Personal information
- Date of birth: 14 July 1966 (age 58)
- Place of birth: Prague, Czechoslovakia
- Height: 1.75 m (5 ft 9 in)
- Position(s): Striker

Youth career
- 1974–1985: Dukla Prague

Senior career*
- Years: Team / Apps / (Gls)
- 1985–1991: Dukla Prague / 159 / (21)
- 1991–1996: Bayer Uerdingen / 153 / (20)
- 1997–2001: FK Chmel Blšany / 93 / (13)
- Total:  / 415 / (54)

International career
- 1986–1988: Czechoslovakia U21 / 14 / (3)
- 1987–1991: Czechoslovakia / 4 / (0)
- 1995: Czech Republic / 1 / (0)

Managerial career
- 2001–2003: FK Chmel Blšany
- 2003–2004: FK Viktoria Žižkov
- 2004–2005: SC Xaverov Horní Počernice
- 2005–2006: SK Union Čelákovice
- 2006–2009: FK Dukla Prague

= Günter Bittengel =

Czech footballer (born 1966)

Günter Bittengel (born 14 July 1966) is a Czech football coach and former player. He played as a striker in the Czechoslovak First League and went on to play in the Czech First League after the dissolution of Czechoslovakia. As a result, he also represented both Czechoslovakia and the Czech Republic at international level.

==Club career==
During his playing career, Bittengel made over 100 league appearances for Dukla Prague in six seasons at the club. He was part of the Dukla team which won the 1989–90 Czechoslovak Cup. Bittengel then went to Germany to play for Bayer Uerdingen. During his time in Germany he played 153 league matches, scoring a total of 20 goals.
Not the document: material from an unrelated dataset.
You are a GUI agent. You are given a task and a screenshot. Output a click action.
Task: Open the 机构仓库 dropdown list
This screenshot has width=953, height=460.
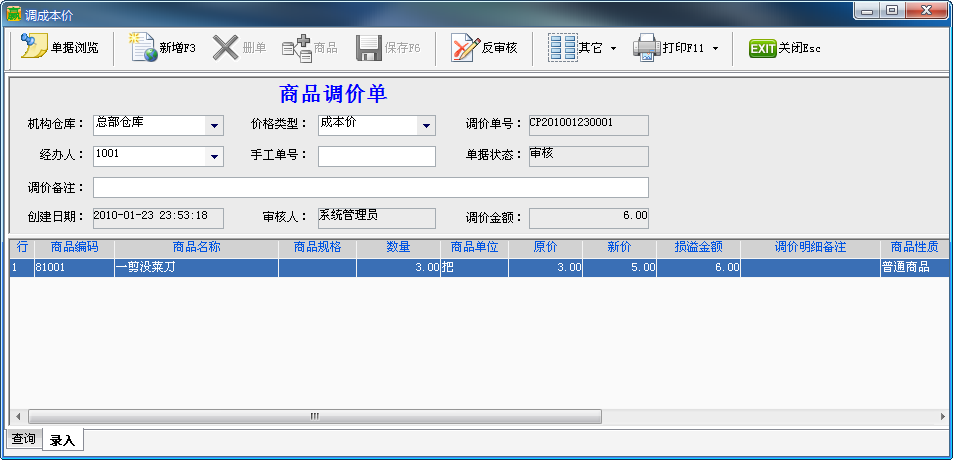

Later in his career, Bittengel returned to the Czech Republic and played for FK Chmel Blšany, where he was the captain. Bittengel, Jan Šimák and Pavel Pergl scored the first-ever top-flight goals for Blšany, each finding the net in a 3–1 win away at Teplice in August 1998.

==International career==
Bittengel played for the Czechoslovakia national under-21 football team between 1986 and 1988, scoring three times in 14 appearances. He progressed to the senior side, making his début for Czechoslovakia senior team in 1987. He played his fourth and final match for Czechoslovakia in 1991, but would go on to play for the newly independent Czech Republic in a 1995 match against Finland, his only appearance.

==Managerial career==
As a manager, Bittengel's first Czech First League position was at FK Chmel Blšany, who he led between 2001 and 2003. He took charge of Blšany in the winter break of the 2001–02 Gambrinus liga, after the team had lost seven consecutive matches under boss Miroslav Beránek. Blšany remained in the top league throughout Bittengel's tenure, but suffered a run of five consecutive defeats at the beginning of the 2003–04 season. In October 2003, with the club still last in the table, having taken just two points from the opening ten matches, Bittengel was replaced by Michal Bílek.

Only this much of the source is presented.